2. Multilayer cutting blade described in claim 1, wherein the core has a hardness of greater than or equal to 52 HRC, and preferably greater than or equal to 58 HRC.

3. Multilayer cutting blade described in claim 1, wherein the core has a hardness of less than or equal to 62 HRC.

4. Multilayer cutting blade described in claim 1, wherein the cutting edge is defined by a dual-surface bevel.

5. Multilayer cutting edge described in claim 4, wherein the dual-surface bevel is symmetrical.

6. Multilayer cutting edge described in claim 1, wherein at least one of the intermediate connecting thicknesses is formed by a layer of copper or a copper alloy.

7. Multilayer cutting blade described in claim 1, wherein at least one of the intermediate cutting thicknesses is formed by a multilayer structure comprising two exterior layers made of copper or a copper alloy, forming the first connecting surface and the second connecting surface, at least one interleaf layer made of a corrosion-resistant, tough metal alloy being arranged between the two exterior layers, and an interface layer made of copper or a copper alloy being arranged between two adjacent interleaf layers.

8. Multilayer cutting blade described in claim 1, wherein the first connecting surface and the second connecting surface of each intermediate connecting thickness are composed of pure copper or a copper-nickel alloy comprising up to 25% nickel.

9. Multilayer cutting blade described in claim 1, wherein the first connecting surface and the second connecting surface of each intermediate connecting thickness are composed of a copper-silver alloy for high-temperature brazing.

10. Multilayer cutting blade described in claim 1, wherein the side flanks are made of stainless steel.

11. Multilayer cutting blade described in claim 1, wherein the side flanks are made of austenitic stainless steel.

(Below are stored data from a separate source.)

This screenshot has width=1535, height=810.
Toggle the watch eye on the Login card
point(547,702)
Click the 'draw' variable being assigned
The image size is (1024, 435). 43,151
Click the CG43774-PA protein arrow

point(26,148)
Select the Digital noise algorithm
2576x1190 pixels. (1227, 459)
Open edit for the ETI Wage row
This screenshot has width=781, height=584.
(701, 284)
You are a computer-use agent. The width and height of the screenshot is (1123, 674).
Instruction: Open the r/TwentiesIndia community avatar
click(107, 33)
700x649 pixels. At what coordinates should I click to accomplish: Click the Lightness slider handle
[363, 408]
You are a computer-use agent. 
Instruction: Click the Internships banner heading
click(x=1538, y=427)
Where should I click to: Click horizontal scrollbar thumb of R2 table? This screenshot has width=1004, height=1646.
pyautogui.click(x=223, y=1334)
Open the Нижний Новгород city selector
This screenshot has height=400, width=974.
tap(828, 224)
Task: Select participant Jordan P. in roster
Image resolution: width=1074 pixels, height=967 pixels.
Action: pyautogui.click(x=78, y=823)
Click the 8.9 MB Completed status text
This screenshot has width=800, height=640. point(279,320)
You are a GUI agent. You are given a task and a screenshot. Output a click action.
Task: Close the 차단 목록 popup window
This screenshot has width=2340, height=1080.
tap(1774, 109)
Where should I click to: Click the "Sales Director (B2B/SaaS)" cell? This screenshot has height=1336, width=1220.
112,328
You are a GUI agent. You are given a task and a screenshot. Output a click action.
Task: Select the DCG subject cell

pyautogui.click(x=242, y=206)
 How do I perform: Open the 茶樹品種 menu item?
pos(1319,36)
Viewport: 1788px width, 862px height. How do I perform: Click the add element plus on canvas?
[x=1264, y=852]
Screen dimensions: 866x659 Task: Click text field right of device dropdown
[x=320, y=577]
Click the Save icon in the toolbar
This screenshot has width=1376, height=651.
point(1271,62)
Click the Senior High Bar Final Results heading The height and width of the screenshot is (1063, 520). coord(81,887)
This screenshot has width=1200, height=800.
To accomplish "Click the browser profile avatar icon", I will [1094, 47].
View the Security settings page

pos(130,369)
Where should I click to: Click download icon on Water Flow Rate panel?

12. Multilayer cutting blade described in claim 1, wherein the side flanks have a non-beveled external surface that is coated, by one of a PVD-type coating, or an electrolytic coating.

13. Multilayer cutting blade described in claim 1, wherein it has a total thickness of between 1 and 8 mm.

14. Multilayer cutting blade described in claim 1, wherein the core has a thickness of between 0.2 and 4 mm.

15. Multilayer cutting blade described in claim 1, wherein each intermediate connecting thickness has a thickness of between 50 and 250 μm.

16. Multilayer cutting blade described in claim 1, wherein each side flank has a thickness of between 0.2 mm and 2 mm.

17. Multilayer cutting blade described in claim 1, wherein the thickness of the core is less than 0.8 times the thickness of the cutting blade.

18. Method of producing a multilayer cutting blade comprising the following steps: Providing a multilayer sheet comprising: a core made of martensitic stainless steel, the thickness of which is greater than or equal to half the thickness of the multilayer structure, two side flanks made of a corrosion-resistant, tough metal alloy, two intermediate connecting thicknesses each arranged between the core and either one of the side flanks, each intermediate connecting thickness being made of copper or a copper alloy, or having alternating layers made of either copper or a copper alloy, or a corrosion-resistant, tough metal alloy, such that each layer of the intermediate connecting thicknesses adjacent to the core or to one of the side flanks is made of copper or a copper alloy, Cutting out a cutting blade form from the multilayer sheet, Heat treatment of the cutting blade form at a temperature of between 1000° C. and 1100° C., followed by oil or air quenching, Tempering treatment of the cutting blade form at a temperature of between 200° and 400° C., Beveling of at least one part of one edge of the cutting blade form, to form a cutting edge in the core, the cutting edge having a point angle of between 25° and 35°.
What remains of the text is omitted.